The Diversity Center

History of the dCenter

Although the physical space of the dCenter was created in 2001, the story of diversity at PLU and its various incarnations is one spanning over 30 years. Since the 1970s, PLU has had personnel and financial resources dedicated to advancing issues of diversity and over the years, PLU has addressed multicultural issues in a variety of ways.

1970s

PLU sees an influx of African-American and Non-Traditional Students who eventually form the University’s first Black Student Union.

1980s

Student Peer Advisors hired for the first time, one for each major ethnic minority represented on campus (Black, Asian-Pacific Islander, Latino, Native American).

1988

MICA, the Multi-ethnic-International-Commuter-Adult student center is formed.  Headed by Christina Del Rosario, the center houses various resources on campus related to diversity, including Affirmative Action and Equal Employment Opportunity (EEO).

That same year President William O. Rieke affirms the University’s commitment to inclusiveness and diversity by establishing the Rieke Leadership Award.  Recipients of the award are men and women of any ethnic background who demonstrate their leadership in promoting racial and ethnic diversity at Pacific Lutheran University and beyond.

1992

Dr. Loren J. Anderson becomes the University’s new (and current) President, ushering in sweeping changes in university policy, eventually leading to PLU 2000, the University’s first long-term plan.

1993

ASPLU hires its first Diversity Director.

1994

The University Diversity Committee forms two years later in 1994 to address issues of diversity in the life of the University.

In line with the University Diversity Committee’s plans, two Diversity Classes (Line 5:  Perspectives on Diversity) Alternative Perspectives (A) and Cross-Cultural Perspectives (C) become required for graduation.

1996

MICA is rearranged into SIL, Student Involvement and Leadership, becoming the hub for campus programming and student leadership.

2000

First Associate Director of Multicultural Affairs is hired.  The primary focus for this position is programming diversity related events for students and the university.

2001

Fall of 2001, the new Diversity Center, located on the lower level of the University Center, was founded.
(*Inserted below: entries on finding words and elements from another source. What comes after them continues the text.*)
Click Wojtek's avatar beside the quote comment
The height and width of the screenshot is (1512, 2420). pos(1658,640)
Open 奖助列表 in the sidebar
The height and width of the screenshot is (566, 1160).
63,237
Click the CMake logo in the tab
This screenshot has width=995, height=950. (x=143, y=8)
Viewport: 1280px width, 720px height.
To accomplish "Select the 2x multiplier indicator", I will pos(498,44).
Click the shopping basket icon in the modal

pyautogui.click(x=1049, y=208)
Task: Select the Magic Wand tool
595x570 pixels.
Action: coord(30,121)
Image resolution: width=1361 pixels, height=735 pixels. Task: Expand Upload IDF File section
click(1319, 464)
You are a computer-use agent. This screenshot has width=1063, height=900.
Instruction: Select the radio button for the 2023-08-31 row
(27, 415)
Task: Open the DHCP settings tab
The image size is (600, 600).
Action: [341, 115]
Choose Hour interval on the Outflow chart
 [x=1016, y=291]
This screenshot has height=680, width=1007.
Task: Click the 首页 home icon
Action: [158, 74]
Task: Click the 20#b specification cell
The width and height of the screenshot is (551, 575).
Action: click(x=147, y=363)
Teal and turquoise paint, gently used television, comfortable chairs and a couch—all the ingredients for a new student-centered space.  The dCenter also brought a change in student leadership. Student Peer Advisors were replaced with student Diversity Advocates. The change redirected the focus of student leaders from working with specific ethnic groups to all PLU students.

2004

The First Annual Students of Color Retreat is held at Camp Burton.  Now a tradition, the retreat serves as the dCenter’s most popular outreach program centered purely on issues of race for minority students on campus.

2004-2006

The dCenter and SIL see changes in leadership.  Eva Frey Johnson, the center’s first associate director, is promoted to SILs director while programming coordinators step into her role in the dCenter.  Erin Dana is hired for the 04-05 year and Lisa Doyle, currently working at the University of Hawaii, replaces Dana for the 05-06 year.

2006

Angie Hambrick is hired as the University’s second Associate Director of Multicultural Affairs.  Since her hiring, the dCenter has seen a rise in activity, including a steady rise of Rieke Scholarship awards and continued programming.

Since the founding of the dCenter, PLU has been focused not only on issues of ethnicity, but issues of sexuality, socio-economics, issues of first generation college students, and issues of diversity as they relate to majority students.  The University and the dCenter are committed to a holistic approach, seeing the advocacy of diversity as an avenue for fostering social justice.  The dCenter is up-and-coming legendary.  Watch out.